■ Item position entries
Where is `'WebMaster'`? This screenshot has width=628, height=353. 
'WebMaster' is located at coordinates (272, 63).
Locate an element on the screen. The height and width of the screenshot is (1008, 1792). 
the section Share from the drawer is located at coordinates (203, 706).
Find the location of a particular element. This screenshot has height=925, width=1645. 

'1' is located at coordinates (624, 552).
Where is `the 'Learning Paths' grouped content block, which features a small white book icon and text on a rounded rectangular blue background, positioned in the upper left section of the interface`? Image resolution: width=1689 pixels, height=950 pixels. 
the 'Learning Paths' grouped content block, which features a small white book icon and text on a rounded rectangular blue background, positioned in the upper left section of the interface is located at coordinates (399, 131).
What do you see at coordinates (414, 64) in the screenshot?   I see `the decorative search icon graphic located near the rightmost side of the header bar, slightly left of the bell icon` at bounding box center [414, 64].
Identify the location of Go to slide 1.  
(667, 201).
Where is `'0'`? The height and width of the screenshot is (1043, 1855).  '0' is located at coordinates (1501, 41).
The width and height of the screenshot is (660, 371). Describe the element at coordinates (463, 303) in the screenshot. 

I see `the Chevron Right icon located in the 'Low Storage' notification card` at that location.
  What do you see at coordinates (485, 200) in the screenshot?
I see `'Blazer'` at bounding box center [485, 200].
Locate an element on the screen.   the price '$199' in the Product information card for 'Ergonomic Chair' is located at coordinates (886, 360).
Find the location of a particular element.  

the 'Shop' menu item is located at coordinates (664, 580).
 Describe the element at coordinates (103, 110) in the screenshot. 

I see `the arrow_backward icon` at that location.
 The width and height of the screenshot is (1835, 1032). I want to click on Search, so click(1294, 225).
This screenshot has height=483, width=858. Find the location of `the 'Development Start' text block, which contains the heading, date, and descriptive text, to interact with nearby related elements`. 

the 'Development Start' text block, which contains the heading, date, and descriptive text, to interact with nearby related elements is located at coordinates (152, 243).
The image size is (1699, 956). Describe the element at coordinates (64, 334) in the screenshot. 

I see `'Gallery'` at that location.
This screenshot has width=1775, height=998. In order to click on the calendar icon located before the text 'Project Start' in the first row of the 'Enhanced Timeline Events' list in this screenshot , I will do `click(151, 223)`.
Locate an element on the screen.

■ Given problem
Copy out the records from the very beginning through the line that contains "coordinates (399, 131).", keeping every line exactly as it is.

■ Written answer
Where is `'WebMaster'`? This screenshot has width=628, height=353. 
'WebMaster' is located at coordinates (272, 63).
Locate an element on the screen. The height and width of the screenshot is (1008, 1792). 
the section Share from the drawer is located at coordinates (203, 706).
Find the location of a particular element. This screenshot has height=925, width=1645. 

'1' is located at coordinates (624, 552).
Where is `the 'Learning Paths' grouped content block, which features a small white book icon and text on a rounded rectangular blue background, positioned in the upper left section of the interface`? Image resolution: width=1689 pixels, height=950 pixels. 
the 'Learning Paths' grouped content block, which features a small white book icon and text on a rounded rectangular blue background, positioned in the upper left section of the interface is located at coordinates (399, 131).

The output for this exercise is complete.